• Written exercise: Copy the following records out line for line, with no changes.

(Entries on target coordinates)
-----
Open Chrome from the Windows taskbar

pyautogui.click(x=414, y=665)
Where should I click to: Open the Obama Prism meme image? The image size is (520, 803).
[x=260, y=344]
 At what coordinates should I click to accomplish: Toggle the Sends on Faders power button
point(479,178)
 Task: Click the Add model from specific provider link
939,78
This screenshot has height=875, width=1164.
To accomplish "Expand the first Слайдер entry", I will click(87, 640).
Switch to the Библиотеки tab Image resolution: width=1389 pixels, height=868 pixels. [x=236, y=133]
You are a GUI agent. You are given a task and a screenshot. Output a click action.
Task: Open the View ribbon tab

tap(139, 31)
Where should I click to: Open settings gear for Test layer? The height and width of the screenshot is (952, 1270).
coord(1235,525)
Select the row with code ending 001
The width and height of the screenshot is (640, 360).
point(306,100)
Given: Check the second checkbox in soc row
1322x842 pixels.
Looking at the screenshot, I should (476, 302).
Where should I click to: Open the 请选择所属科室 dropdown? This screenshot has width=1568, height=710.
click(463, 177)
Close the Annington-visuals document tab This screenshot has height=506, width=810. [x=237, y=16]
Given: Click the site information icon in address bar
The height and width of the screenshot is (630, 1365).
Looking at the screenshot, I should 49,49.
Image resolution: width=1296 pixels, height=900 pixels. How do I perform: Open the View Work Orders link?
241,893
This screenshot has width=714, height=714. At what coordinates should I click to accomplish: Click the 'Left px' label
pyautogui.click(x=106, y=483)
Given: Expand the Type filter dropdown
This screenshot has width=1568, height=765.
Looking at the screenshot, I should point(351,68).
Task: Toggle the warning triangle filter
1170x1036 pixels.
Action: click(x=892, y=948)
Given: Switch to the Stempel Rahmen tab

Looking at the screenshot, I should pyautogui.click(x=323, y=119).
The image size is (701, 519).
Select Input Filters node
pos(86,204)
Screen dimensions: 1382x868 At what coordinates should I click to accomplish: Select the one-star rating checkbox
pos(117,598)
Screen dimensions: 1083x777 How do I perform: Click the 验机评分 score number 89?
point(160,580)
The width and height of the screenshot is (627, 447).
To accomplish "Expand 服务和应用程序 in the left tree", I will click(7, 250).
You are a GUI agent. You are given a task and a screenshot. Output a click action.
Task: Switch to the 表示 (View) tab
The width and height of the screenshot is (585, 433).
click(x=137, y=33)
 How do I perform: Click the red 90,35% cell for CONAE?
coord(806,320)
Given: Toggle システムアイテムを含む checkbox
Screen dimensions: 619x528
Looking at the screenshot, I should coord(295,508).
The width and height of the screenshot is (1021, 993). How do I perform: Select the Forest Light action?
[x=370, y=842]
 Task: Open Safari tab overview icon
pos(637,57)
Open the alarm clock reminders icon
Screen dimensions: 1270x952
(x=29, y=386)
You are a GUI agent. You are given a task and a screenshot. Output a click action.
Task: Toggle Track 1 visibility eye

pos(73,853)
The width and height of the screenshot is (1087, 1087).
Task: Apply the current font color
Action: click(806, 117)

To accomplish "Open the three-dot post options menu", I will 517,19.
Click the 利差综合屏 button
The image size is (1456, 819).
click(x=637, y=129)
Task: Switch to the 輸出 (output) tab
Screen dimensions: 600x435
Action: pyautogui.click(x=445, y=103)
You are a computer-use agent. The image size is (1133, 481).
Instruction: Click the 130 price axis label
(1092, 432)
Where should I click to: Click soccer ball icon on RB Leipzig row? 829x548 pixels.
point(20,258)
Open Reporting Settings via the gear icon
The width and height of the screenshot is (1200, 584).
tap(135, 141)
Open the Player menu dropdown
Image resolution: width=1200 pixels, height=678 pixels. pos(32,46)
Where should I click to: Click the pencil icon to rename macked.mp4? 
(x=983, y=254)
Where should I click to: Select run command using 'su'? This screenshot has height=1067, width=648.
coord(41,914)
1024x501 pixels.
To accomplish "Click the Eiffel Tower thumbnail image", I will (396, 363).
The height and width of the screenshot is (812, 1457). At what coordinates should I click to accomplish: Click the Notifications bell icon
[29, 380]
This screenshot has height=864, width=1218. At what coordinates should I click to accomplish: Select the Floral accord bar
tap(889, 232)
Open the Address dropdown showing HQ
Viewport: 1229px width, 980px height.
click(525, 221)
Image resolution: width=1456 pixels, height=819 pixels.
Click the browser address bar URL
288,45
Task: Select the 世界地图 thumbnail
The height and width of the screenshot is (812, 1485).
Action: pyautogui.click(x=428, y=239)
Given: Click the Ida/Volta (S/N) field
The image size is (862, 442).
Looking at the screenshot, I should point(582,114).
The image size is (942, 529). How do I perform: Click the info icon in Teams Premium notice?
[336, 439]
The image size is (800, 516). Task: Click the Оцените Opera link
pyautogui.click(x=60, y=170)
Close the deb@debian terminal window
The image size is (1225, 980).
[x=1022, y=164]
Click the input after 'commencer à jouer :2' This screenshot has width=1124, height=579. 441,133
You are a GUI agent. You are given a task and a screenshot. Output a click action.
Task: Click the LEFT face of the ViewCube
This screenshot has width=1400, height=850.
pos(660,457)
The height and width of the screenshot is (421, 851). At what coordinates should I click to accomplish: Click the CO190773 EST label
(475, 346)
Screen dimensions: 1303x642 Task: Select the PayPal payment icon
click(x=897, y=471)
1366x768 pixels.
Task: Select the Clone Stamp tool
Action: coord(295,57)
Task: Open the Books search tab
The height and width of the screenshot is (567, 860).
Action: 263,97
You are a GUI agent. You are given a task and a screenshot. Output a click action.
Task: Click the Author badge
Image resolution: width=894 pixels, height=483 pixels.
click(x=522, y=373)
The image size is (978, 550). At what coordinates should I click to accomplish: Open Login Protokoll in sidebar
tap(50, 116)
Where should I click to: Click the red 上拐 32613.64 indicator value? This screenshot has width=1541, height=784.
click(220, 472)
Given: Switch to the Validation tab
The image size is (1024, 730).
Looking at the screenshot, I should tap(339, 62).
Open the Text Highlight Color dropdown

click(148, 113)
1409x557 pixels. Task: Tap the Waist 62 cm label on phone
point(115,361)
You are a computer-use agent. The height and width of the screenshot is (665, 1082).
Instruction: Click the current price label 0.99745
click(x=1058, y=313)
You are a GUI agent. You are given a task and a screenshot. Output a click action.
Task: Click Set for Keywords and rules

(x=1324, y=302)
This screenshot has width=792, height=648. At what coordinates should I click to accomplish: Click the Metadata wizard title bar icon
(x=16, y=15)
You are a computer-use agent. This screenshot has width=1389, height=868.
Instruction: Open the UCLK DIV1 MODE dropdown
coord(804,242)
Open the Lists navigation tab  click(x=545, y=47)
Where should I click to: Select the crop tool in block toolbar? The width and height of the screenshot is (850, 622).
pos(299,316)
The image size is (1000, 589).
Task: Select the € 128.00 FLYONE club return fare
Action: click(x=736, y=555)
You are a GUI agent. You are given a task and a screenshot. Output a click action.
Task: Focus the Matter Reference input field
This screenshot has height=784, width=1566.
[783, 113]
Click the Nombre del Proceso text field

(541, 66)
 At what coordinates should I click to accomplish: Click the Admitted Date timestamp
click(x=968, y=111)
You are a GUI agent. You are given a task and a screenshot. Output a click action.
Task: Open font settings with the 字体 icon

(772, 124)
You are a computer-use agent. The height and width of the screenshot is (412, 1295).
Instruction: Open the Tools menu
-----
• Correct output:
Open Chrome from the Windows taskbar

pyautogui.click(x=414, y=665)
Where should I click to: Open the Obama Prism meme image? The image size is (520, 803).
[x=260, y=344]
 At what coordinates should I click to accomplish: Toggle the Sends on Faders power button
point(479,178)
 Task: Click the Add model from specific provider link
939,78
This screenshot has height=875, width=1164.
To accomplish "Expand the first Слайдер entry", I will click(87, 640).
Switch to the Библиотеки tab Image resolution: width=1389 pixels, height=868 pixels. [x=236, y=133]
You are a GUI agent. You are given a task and a screenshot. Output a click action.
Task: Open the View ribbon tab

tap(139, 31)
Where should I click to: Open settings gear for Test layer? The height and width of the screenshot is (952, 1270).
coord(1235,525)
Select the row with code ending 001
The width and height of the screenshot is (640, 360).
point(306,100)
Given: Check the second checkbox in soc row
1322x842 pixels.
Looking at the screenshot, I should (476, 302).
Where should I click to: Open the 请选择所属科室 dropdown? This screenshot has width=1568, height=710.
click(463, 177)
Close the Annington-visuals document tab This screenshot has height=506, width=810. [x=237, y=16]
Given: Click the site information icon in address bar
The height and width of the screenshot is (630, 1365).
Looking at the screenshot, I should 49,49.
Image resolution: width=1296 pixels, height=900 pixels. How do I perform: Open the View Work Orders link?
241,893
This screenshot has width=714, height=714. At what coordinates should I click to accomplish: Click the 'Left px' label
pyautogui.click(x=106, y=483)
Given: Expand the Type filter dropdown
This screenshot has width=1568, height=765.
Looking at the screenshot, I should point(351,68).
Task: Toggle the warning triangle filter
1170x1036 pixels.
Action: click(x=892, y=948)
Given: Switch to the Stempel Rahmen tab

Looking at the screenshot, I should pyautogui.click(x=323, y=119).
The image size is (701, 519).
Select Input Filters node
pos(86,204)
Screen dimensions: 1382x868 At what coordinates should I click to accomplish: Select the one-star rating checkbox
pos(117,598)
Screen dimensions: 1083x777 How do I perform: Click the 验机评分 score number 89?
point(160,580)
The width and height of the screenshot is (627, 447).
To accomplish "Expand 服务和应用程序 in the left tree", I will click(7, 250).
You are a GUI agent. You are given a task and a screenshot. Output a click action.
Task: Switch to the 表示 (View) tab
The width and height of the screenshot is (585, 433).
click(x=137, y=33)
 How do I perform: Click the red 90,35% cell for CONAE?
coord(806,320)
Given: Toggle システムアイテムを含む checkbox
Screen dimensions: 619x528
Looking at the screenshot, I should coord(295,508).
The width and height of the screenshot is (1021, 993). How do I perform: Select the Forest Light action?
[x=370, y=842]
 Task: Open Safari tab overview icon
pos(637,57)
Open the alarm clock reminders icon
Screen dimensions: 1270x952
(x=29, y=386)
You are a GUI agent. You are given a task and a screenshot. Output a click action.
Task: Toggle Track 1 visibility eye

pos(73,853)
The width and height of the screenshot is (1087, 1087).
Task: Apply the current font color
Action: click(806, 117)

To accomplish "Open the three-dot post options menu", I will 517,19.
Click the 利差综合屏 button
The image size is (1456, 819).
click(x=637, y=129)
Task: Switch to the 輸出 (output) tab
Screen dimensions: 600x435
Action: pyautogui.click(x=445, y=103)
You are a computer-use agent. The image size is (1133, 481).
Instruction: Click the 130 price axis label
(1092, 432)
Where should I click to: Click soccer ball icon on RB Leipzig row? 829x548 pixels.
point(20,258)
Open Reporting Settings via the gear icon
The width and height of the screenshot is (1200, 584).
tap(135, 141)
Open the Player menu dropdown
Image resolution: width=1200 pixels, height=678 pixels. pos(32,46)
Where should I click to: Click the pencil icon to rename macked.mp4? 
(x=983, y=254)
Where should I click to: Select run command using 'su'? This screenshot has height=1067, width=648.
coord(41,914)
1024x501 pixels.
To accomplish "Click the Eiffel Tower thumbnail image", I will (396, 363).
The height and width of the screenshot is (812, 1457). At what coordinates should I click to accomplish: Click the Notifications bell icon
[29, 380]
This screenshot has height=864, width=1218. At what coordinates should I click to accomplish: Select the Floral accord bar
tap(889, 232)
Open the Address dropdown showing HQ
Viewport: 1229px width, 980px height.
click(525, 221)
Image resolution: width=1456 pixels, height=819 pixels.
Click the browser address bar URL
288,45
Task: Select the 世界地图 thumbnail
The height and width of the screenshot is (812, 1485).
Action: pyautogui.click(x=428, y=239)
Given: Click the Ida/Volta (S/N) field
The image size is (862, 442).
Looking at the screenshot, I should point(582,114).
The image size is (942, 529). How do I perform: Click the info icon in Teams Premium notice?
[336, 439]
The image size is (800, 516). Task: Click the Оцените Opera link
pyautogui.click(x=60, y=170)
Close the deb@debian terminal window
The image size is (1225, 980).
[x=1022, y=164]
Click the input after 'commencer à jouer :2' This screenshot has width=1124, height=579. 441,133
You are a GUI agent. You are given a task and a screenshot. Output a click action.
Task: Click the LEFT face of the ViewCube
This screenshot has width=1400, height=850.
pos(660,457)
The height and width of the screenshot is (421, 851). At what coordinates should I click to accomplish: Click the CO190773 EST label
(475, 346)
Screen dimensions: 1303x642 Task: Select the PayPal payment icon
click(x=897, y=471)
1366x768 pixels.
Task: Select the Clone Stamp tool
Action: coord(295,57)
Task: Open the Books search tab
The height and width of the screenshot is (567, 860).
Action: 263,97
You are a GUI agent. You are given a task and a screenshot. Output a click action.
Task: Click the Author badge
Image resolution: width=894 pixels, height=483 pixels.
click(x=522, y=373)
The image size is (978, 550). At what coordinates should I click to accomplish: Open Login Protokoll in sidebar
tap(50, 116)
Where should I click to: Click the red 上拐 32613.64 indicator value? This screenshot has width=1541, height=784.
click(220, 472)
Given: Switch to the Validation tab
The image size is (1024, 730).
Looking at the screenshot, I should tap(339, 62).
Open the Text Highlight Color dropdown

click(148, 113)
1409x557 pixels. Task: Tap the Waist 62 cm label on phone
point(115,361)
You are a computer-use agent. The height and width of the screenshot is (665, 1082).
Instruction: Click the current price label 0.99745
click(x=1058, y=313)
You are a GUI agent. You are given a task and a screenshot. Output a click action.
Task: Click Set for Keywords and rules

(x=1324, y=302)
This screenshot has width=792, height=648. At what coordinates should I click to accomplish: Click the Metadata wizard title bar icon
(x=16, y=15)
You are a computer-use agent. This screenshot has width=1389, height=868.
Instruction: Open the UCLK DIV1 MODE dropdown
coord(804,242)
Open the Lists navigation tab  click(x=545, y=47)
Where should I click to: Select the crop tool in block toolbar? The width and height of the screenshot is (850, 622).
pos(299,316)
The image size is (1000, 589).
Task: Select the € 128.00 FLYONE club return fare
Action: click(x=736, y=555)
You are a GUI agent. You are given a task and a screenshot. Output a click action.
Task: Focus the Matter Reference input field
This screenshot has height=784, width=1566.
[783, 113]
Click the Nombre del Proceso text field

(541, 66)
 At what coordinates should I click to accomplish: Click the Admitted Date timestamp
click(x=968, y=111)
You are a GUI agent. You are given a task and a screenshot. Output a click action.
Task: Open font settings with the 字体 icon

(772, 124)
You are a computer-use agent. The height and width of the screenshot is (412, 1295).
Instruction: Open the Tools menu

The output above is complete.